Editorial-El Correo

La Ley de Amnistía pasará a la historia de España como una de las normas más divisivas y arbitrarias de cuantas se conocen. La iniciativa contraviene el principio de igualdad, fue motivada por la voluntad desnuda de poder y se aprobó contra el interés general, sin apenas debate público y con la oposición manifiesta de la mayoría social. Solo una exigua mayoría parlamentaria consiguió sacarla adelante por intereses espurios -para determinados grupos, los de autoamnistiarse-. La norma suscitó el rechazo expreso de instituciones europeas como la Comisión, el Parlamento y la Comisión de Venecia.

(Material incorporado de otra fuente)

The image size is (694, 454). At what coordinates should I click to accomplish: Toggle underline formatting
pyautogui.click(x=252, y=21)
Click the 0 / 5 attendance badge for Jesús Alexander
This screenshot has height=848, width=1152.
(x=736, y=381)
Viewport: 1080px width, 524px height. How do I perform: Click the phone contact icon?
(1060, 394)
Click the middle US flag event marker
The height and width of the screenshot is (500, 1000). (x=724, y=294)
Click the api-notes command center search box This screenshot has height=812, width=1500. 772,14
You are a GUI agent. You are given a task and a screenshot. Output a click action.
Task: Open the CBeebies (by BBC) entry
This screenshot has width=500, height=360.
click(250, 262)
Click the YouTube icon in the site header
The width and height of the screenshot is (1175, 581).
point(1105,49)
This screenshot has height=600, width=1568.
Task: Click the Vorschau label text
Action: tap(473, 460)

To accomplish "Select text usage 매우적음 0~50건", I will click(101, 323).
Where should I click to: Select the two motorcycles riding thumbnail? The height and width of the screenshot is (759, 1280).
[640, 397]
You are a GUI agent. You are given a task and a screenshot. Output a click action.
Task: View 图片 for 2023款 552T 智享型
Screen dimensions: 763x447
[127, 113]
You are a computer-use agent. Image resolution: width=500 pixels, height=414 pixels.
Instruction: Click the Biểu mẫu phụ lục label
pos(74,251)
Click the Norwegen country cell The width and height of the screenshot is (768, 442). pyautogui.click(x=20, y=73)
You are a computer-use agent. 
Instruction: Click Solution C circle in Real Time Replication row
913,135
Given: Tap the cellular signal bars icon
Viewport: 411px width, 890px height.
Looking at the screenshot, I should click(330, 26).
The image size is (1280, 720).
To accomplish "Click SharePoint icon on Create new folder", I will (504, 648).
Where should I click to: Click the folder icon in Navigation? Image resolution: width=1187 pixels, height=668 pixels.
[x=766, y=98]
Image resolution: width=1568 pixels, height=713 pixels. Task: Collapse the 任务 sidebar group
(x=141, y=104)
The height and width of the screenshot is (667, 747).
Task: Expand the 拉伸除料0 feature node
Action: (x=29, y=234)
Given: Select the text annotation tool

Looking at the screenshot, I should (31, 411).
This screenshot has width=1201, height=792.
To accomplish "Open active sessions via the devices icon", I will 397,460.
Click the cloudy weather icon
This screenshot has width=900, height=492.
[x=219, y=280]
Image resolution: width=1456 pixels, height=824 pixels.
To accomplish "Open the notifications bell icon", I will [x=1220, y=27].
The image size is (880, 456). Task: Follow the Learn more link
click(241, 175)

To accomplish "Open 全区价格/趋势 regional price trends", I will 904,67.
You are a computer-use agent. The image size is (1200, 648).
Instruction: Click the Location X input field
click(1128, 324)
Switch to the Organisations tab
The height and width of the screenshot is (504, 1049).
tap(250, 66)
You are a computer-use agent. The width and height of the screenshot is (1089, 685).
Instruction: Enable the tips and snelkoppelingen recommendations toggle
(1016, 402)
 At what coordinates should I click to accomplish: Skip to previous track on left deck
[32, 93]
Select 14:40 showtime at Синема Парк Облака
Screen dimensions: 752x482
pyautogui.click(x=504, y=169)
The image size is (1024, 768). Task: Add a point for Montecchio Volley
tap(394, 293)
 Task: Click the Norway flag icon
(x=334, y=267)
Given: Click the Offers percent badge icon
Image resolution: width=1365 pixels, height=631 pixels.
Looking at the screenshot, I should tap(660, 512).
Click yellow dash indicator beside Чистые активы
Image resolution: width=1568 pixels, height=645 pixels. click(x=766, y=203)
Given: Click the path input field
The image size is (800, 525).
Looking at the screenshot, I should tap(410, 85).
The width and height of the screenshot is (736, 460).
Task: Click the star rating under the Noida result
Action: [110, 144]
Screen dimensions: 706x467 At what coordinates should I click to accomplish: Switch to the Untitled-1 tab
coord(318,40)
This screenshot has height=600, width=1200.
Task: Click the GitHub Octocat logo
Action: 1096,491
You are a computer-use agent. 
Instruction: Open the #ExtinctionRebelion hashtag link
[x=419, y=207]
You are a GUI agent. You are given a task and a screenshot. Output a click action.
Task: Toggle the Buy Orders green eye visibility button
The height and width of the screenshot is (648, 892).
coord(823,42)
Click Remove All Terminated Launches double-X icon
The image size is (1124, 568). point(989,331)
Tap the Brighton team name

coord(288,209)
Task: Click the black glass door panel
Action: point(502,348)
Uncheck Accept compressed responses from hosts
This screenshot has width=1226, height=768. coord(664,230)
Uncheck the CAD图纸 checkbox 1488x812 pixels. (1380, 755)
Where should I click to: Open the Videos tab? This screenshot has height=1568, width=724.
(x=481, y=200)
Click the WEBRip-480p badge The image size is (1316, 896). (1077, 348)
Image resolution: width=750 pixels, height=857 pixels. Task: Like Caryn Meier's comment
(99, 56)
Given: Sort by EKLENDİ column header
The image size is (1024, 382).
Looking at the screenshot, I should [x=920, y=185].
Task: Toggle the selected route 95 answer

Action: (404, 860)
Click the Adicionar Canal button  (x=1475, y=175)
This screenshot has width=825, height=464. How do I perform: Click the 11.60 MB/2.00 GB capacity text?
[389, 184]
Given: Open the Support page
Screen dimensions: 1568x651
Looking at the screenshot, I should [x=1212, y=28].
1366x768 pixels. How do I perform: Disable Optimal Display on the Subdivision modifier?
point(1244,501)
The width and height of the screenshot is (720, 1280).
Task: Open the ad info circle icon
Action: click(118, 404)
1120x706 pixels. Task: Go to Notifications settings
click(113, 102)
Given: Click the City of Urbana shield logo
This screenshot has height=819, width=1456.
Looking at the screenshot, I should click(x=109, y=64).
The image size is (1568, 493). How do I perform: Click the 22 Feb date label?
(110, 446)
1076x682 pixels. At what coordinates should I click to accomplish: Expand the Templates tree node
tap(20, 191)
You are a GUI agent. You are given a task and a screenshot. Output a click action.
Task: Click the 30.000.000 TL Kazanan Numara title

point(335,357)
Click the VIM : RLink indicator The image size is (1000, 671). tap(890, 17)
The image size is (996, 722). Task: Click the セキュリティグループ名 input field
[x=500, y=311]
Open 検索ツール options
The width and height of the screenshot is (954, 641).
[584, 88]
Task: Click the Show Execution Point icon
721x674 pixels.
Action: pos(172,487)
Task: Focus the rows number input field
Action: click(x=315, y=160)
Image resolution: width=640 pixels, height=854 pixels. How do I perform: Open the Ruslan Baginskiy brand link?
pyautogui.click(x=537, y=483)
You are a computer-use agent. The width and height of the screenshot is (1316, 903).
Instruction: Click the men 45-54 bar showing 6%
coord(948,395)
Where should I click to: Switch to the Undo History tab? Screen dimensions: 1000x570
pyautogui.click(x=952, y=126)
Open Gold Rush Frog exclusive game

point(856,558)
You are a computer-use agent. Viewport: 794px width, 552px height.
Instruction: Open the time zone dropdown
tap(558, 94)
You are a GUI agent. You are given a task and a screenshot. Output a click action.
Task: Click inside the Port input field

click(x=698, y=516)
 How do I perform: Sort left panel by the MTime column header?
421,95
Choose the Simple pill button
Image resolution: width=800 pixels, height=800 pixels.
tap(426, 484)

A pesar de todo, ayer se supo que el abogado general del TJUE despejó, con reservas, el camino para amnistiar a Carles Puigdemont y otros más de treinta ex altos cargos del Govern, al considerar que no es contraria a los principios generales del Derecho de la Unión. Se espera que la decisión del tribunal, que tardará aún unos meses, se dicte en la misma línea. Pero, al margen del resultado final, el Gobierno de Pedro Sánchez nunca podrá borrar el pecado original que la norma arrastra y mediante el cual sentó un nefasto precedente para la preservación del Estado de Derecho y la democracia liberal.